Paper AS-TuA1
Integration of an External Cavity Quantum Cascade Laser Into a Scattering-Type Infrared Scanning Near-Field Optical Microscope

Tuesday, November 1, 2011, 2:00 pm, Room 102

Molecular nanostructures, polymer and supramolecular assemblies, proteins, biomembranes, correlated systems, and many other natural and synthetic materials gain their unique functionalities from intra- and intermolecular interaction and electron correlations on mesoscopic length scales of 10’s of nm. Gaining a molecular level understanding of the materials structure and function has remained a major experimental challenge.
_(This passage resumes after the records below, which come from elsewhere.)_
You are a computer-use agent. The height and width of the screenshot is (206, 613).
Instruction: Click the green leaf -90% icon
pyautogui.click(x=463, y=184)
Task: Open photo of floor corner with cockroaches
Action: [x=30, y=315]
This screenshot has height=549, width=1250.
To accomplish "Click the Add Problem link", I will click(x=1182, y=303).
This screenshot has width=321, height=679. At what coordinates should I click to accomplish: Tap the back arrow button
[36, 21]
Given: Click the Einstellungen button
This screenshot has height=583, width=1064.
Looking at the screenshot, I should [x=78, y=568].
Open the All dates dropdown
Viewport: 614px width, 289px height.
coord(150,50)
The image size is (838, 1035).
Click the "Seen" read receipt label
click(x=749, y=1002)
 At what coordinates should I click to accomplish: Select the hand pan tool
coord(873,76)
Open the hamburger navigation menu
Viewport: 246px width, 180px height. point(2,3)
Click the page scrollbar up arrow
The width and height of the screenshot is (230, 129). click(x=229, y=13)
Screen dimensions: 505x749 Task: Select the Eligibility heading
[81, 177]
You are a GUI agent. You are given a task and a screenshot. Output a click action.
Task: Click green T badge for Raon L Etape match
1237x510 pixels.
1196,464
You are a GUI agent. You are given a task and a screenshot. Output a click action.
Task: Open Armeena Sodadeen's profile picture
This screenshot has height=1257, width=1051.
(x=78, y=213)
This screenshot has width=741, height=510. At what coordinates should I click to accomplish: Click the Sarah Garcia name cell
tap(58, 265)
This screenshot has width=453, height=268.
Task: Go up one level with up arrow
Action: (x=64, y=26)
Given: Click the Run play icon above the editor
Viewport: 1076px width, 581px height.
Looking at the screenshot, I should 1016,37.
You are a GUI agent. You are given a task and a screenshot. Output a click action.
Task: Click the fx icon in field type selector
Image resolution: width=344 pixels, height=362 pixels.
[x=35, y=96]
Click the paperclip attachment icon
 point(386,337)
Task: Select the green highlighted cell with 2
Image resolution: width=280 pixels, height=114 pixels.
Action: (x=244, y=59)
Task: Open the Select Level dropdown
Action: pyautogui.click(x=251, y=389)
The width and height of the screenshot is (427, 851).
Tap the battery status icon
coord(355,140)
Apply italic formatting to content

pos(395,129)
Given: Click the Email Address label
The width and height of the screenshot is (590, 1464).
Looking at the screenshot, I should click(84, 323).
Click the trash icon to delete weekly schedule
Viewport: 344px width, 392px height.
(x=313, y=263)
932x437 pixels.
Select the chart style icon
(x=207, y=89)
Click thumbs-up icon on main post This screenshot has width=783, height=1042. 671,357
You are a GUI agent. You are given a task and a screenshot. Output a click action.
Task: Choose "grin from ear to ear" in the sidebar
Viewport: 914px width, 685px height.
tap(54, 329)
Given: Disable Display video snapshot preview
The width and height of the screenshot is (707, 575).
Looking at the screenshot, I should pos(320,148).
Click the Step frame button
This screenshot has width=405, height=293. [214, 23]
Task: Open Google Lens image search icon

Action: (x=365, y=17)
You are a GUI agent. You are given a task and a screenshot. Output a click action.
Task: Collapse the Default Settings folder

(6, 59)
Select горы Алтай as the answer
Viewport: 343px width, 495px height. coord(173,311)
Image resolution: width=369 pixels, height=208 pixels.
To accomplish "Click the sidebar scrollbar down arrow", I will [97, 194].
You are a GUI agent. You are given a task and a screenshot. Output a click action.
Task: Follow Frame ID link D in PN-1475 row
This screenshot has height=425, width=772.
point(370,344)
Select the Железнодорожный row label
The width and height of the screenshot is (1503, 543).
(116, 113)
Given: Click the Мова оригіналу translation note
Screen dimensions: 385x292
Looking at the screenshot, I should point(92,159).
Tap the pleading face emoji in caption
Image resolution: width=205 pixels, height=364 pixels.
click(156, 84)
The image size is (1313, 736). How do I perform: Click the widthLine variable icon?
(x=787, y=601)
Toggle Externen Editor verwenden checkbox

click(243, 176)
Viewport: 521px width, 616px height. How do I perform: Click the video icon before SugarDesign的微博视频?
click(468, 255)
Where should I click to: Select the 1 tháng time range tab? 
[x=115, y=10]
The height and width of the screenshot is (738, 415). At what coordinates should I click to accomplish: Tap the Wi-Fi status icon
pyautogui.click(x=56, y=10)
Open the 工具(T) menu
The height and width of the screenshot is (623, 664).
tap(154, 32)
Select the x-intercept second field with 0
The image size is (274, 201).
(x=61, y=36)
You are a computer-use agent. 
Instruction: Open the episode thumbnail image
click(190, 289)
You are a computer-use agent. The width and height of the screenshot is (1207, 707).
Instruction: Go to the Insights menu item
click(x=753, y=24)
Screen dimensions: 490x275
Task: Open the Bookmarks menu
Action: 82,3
This is due to the lack of experimental techniques that can routinely provide a chemically specific spectroscopic identification with simultaneous nanometer spatial resolution on the relevant length scale associated with the size and interactions of the molecular building blocks: within the 10 – 100 nm range. We have developed an instrument for spectroscopic infrared vibrational near-field nanoimaging capable of ultrahigh spatial resolution down below 10 nm, vibrational spectral information in the 14 to 2 um range, sensitivity down to the molecular level, and applicability under ambient and environmental conditions. There are few instruments that can provide near field IR nanoimaging at high resolution, but except for the aforementioned instrument, none are broadly tunable over a large spectroscopic range nor has resolution that approaches 10nm.

We are integrating a Quantum Cascade Laser to the new instrument as a complementary IR light source to the femtosecond OPO chain. QCLs are a monopolar semiconductor laser devices that can be fabricated to cover significant regions of the mid IR spectrum, specifically 3.5 to 20 microns. Moreover, these devices work extremely well in the molecular fingerprint region (8 to 12 microns), which will be of particular use in this instrument as this is where many fundamental vibrational bands are found, where MCT IR detectors work best, and the region is relatively free from water interference. The rapid scanning capabilities of External Cavity QCLs (ECQCLs) in the 100s of Hz, will allow IR spectra to be taken point by point across the sample, allowing rapid spectral data coverage. This is to be compared with the Hz-rate scanning of the OPO chain. The second significant advantage of QCL incorporation will be its ease of use (permitting wide-spread usage), low cost and ruggedness. This presentation will cover the integration of an ECQCL into the existing scattering-type IR scanning near-field optical microscope and demonstrate its ability to provide spatially resolved IR spectroscopic signatures on a sub-100nm scale. Ultimately, we anticipate this instrument will be able to provide chemical binding information of molecular adsorbates on nanostructured materials.